--- TEXTE ---
Crise Otan / Russie : la Russie peut-elle priver les Européens d’Internet ?

Devant le risque d’une escalade militaire entre les occidentaux et la Russie, à la suite de la guerre d’agression menée par Moscou à l’encontre de l’Ukraine, la sécurité des câbles sous-marins de communication, sans lesquels Internet ne pourrait fonctionner, est pris en compte par les états-majors alliés et en particulier français.

Dans l’éventail des moyens militaires à disposition de la Russie, les forces navales, et en particulier sous-marines, sont au service d’une stratégie de maîtrise de ses approches maritimes et, sur un plan offensif, de menace à l’encontre des communications entre l’Europe occidentale et l’Amérique du Nord. Depuis le déclenchement du conflit entre l’Ukraine et la Russie, la question de la sécurité de nos communications est posée. 99% de celles-ci, intercontinentales, passent par des câbles sous-marins. 92% des données numériques des Européens sont stockées aux Etats-Unis. Ces infrastructures sous-marines reliant la métropole, traversant l’Atlantique Nord et la Méditerranée, sont donc vitales pour nous.

Les câbles sous-marins de communication relient chaque continent à travers les mers et océans ainsi que le long des côtes et permettent à Internet de fonctionner à haut débit. Ils constituent la réalité concrète de ce réseau mondial qu’est Internet. On en compte 447, représentant une longueur cumulée de près de 900 000km. La menace de coupure de ces derniers par un Etat hostile est sérieusement envisagée et les mesures pour y faire face étudiées et actuellement appliquées. De ces infrastructures dépendent le bon fonctionnement de nos services publics et du commerce international, par l’échange des données entre ses acteurs et par la sécurité de nos transactions financières. Dans nos sociétés modernes, de plus en plus dépendantes du numérique, avec des processus de production de plus en plus automatisés, l’interruption de nos communications serait un acte grave.

Un enjeu de sécurité 

Selon le rapport d’information déposé le 17 février 2022 par la commission de la Défense nationale et des Forces armées de l’Assemblée nationale en conclusion des travaux d’une mission d’information sur la préparation à la guerre de haute intensité : « La maîtrise des grandes routes maritimes par lesquelles transite le commerce mondial est évidemment un enjeu, tout comme, désormais, les fonds marins où passent les câbles sous-marins de fibres optiques par lesquels transitent 99 % des données numériques mondiales. ».
---
> [CONSIGNE]
Répondez aux questions suivantes à l'aide du texte ci-dessus sur les câbles sous-marins.
1. Quelle part des données numériques des Européens est stockée aux États-Unis ?
2. Combien de câbles sous-marins de communication compte-t-on ?
3. À quelle date la commission de la Défense nationale et des Forces armées a-t-elle déposé son rapport d'information ?
--- DONNÉES FOURNIES ---
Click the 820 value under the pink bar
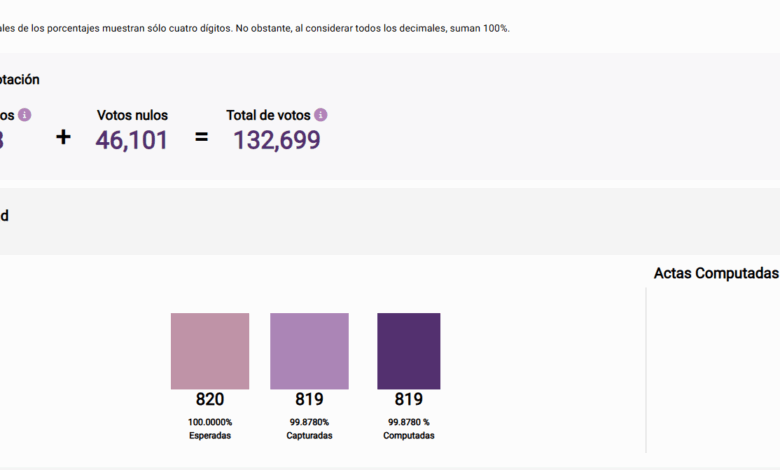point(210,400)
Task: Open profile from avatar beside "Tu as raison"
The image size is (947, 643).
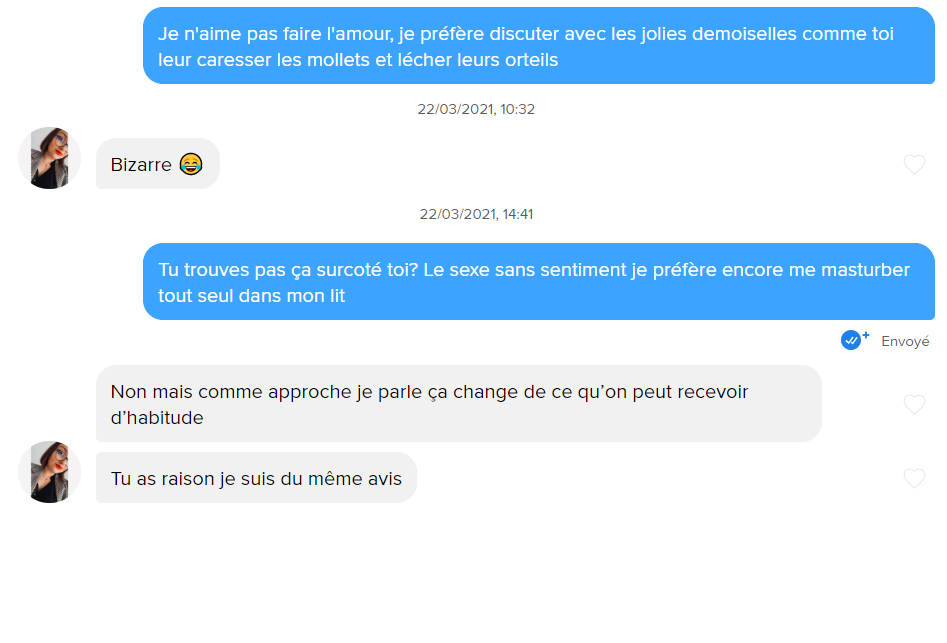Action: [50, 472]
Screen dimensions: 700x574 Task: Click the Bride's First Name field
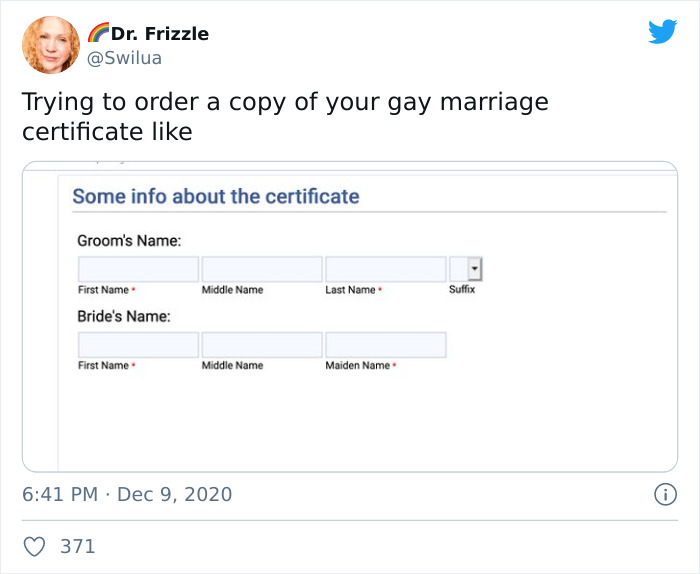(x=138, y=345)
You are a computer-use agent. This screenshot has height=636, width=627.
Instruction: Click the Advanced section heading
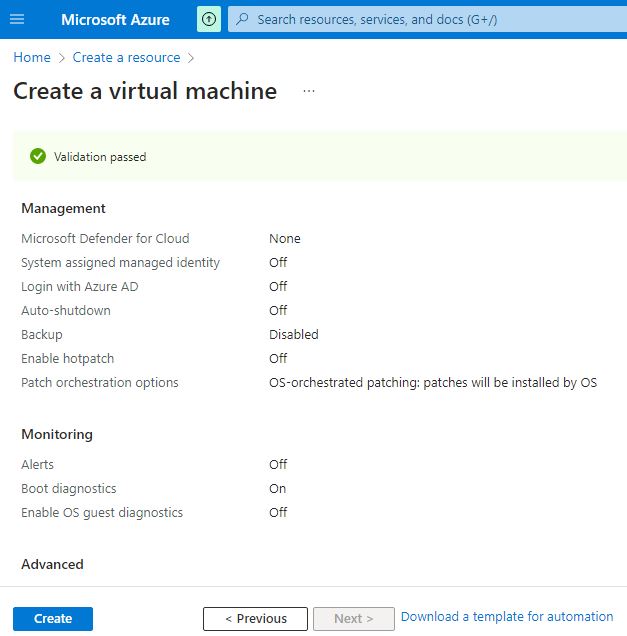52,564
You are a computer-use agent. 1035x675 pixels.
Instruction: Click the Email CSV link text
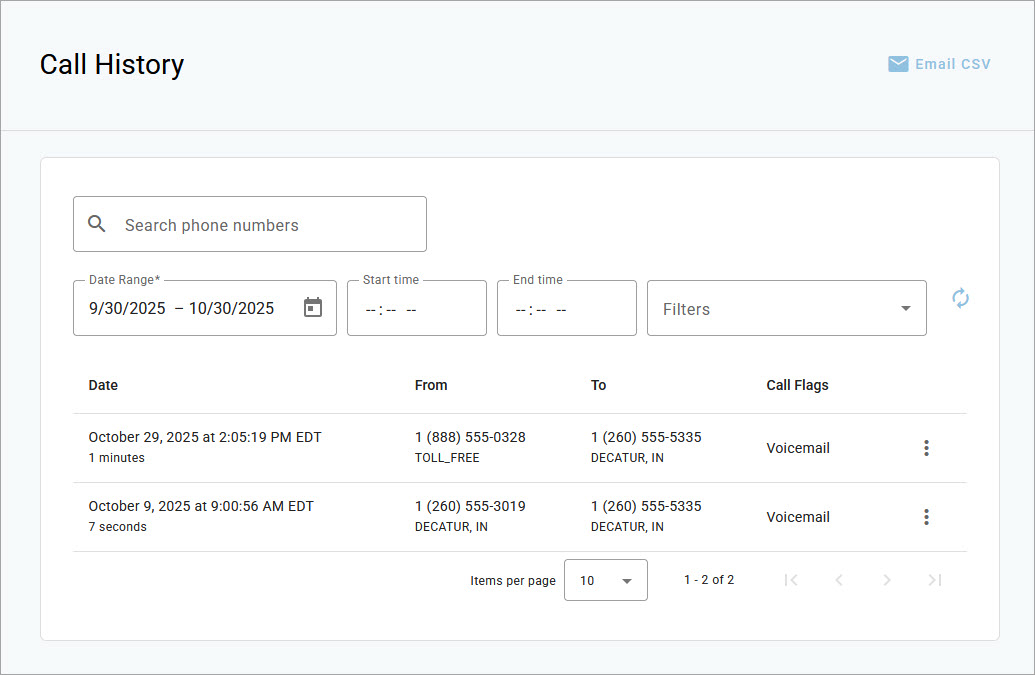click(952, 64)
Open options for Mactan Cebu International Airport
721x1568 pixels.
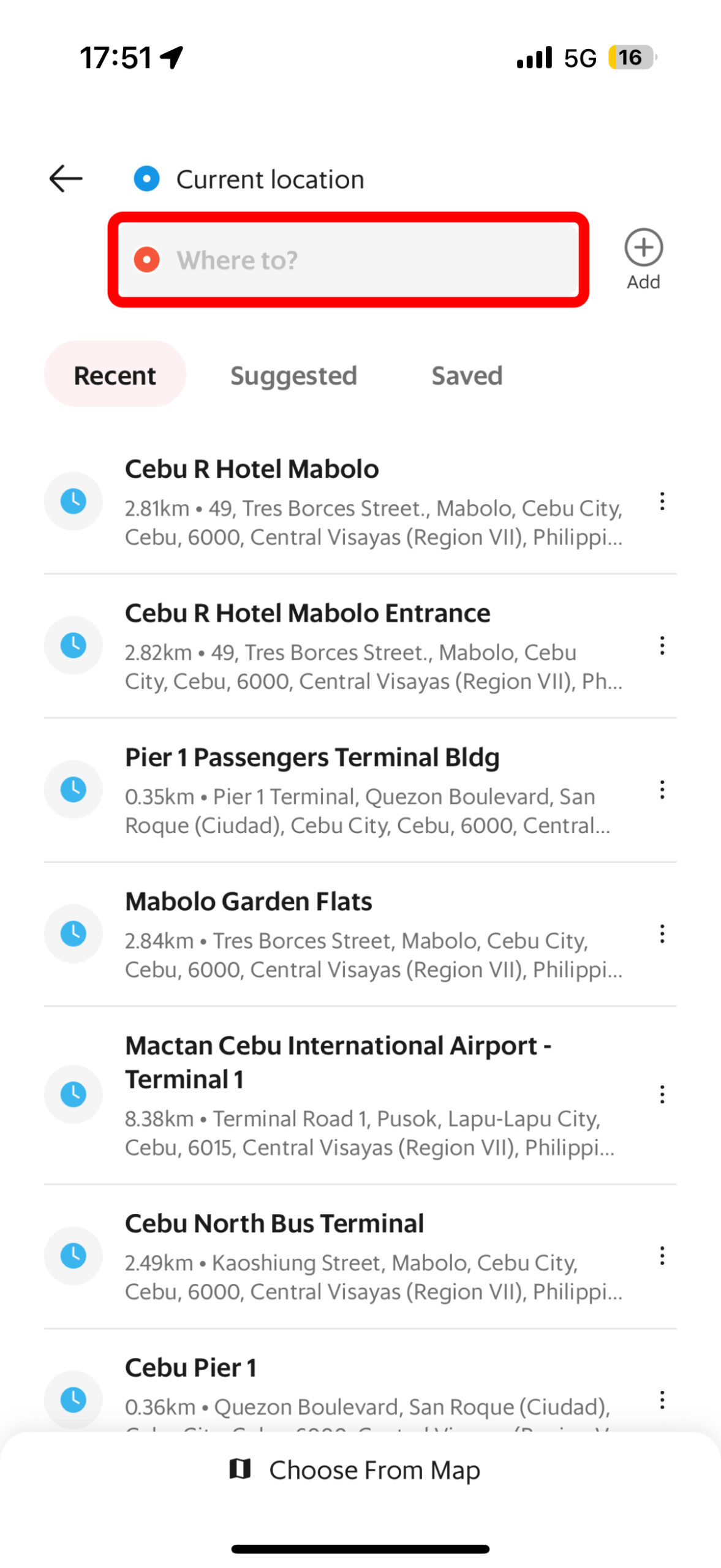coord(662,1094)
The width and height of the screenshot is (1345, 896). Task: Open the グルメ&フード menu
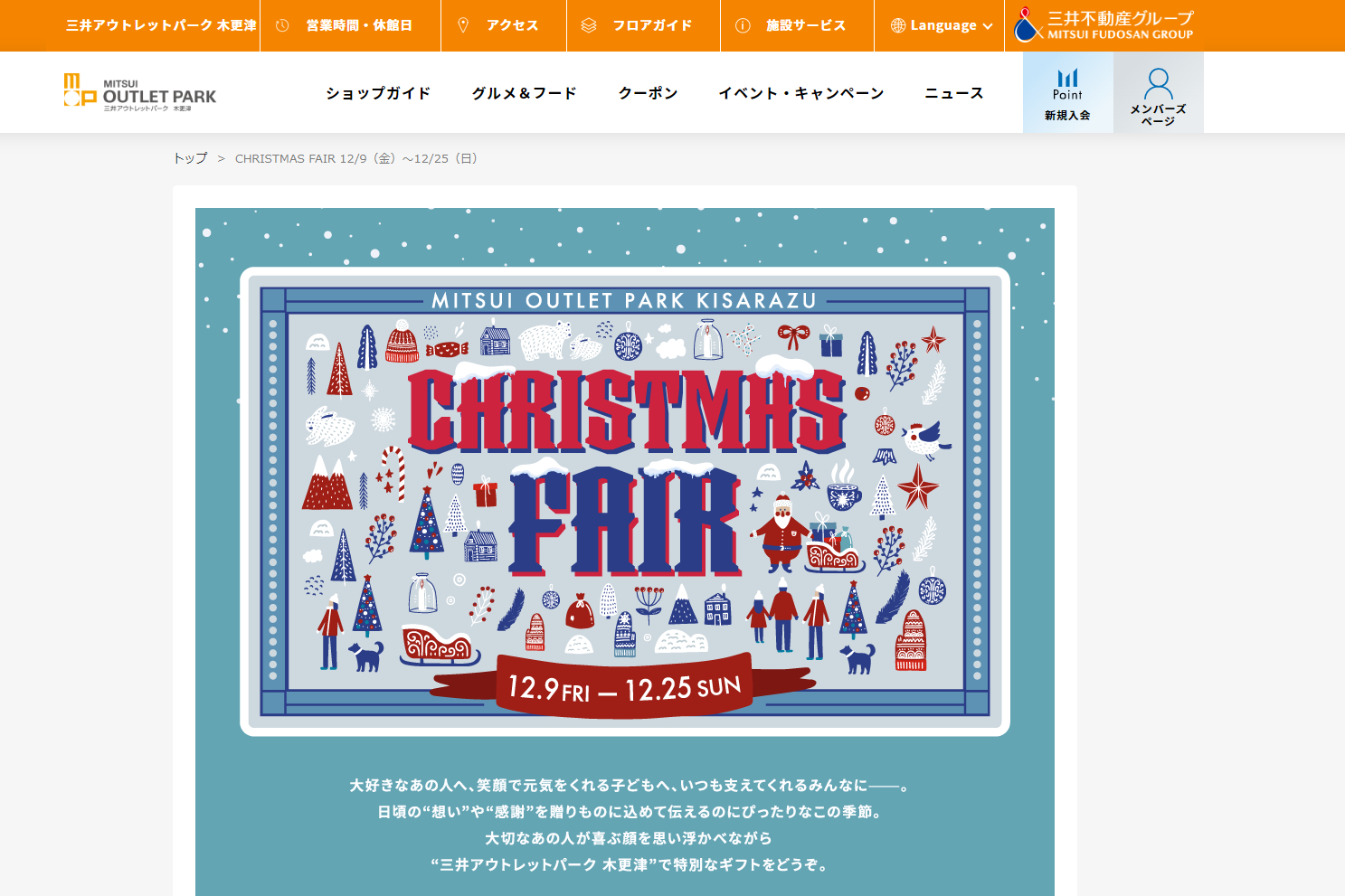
---
> [RÉPONSE]
1. 92 %.
2. 447.
3. Le 17 février 2022.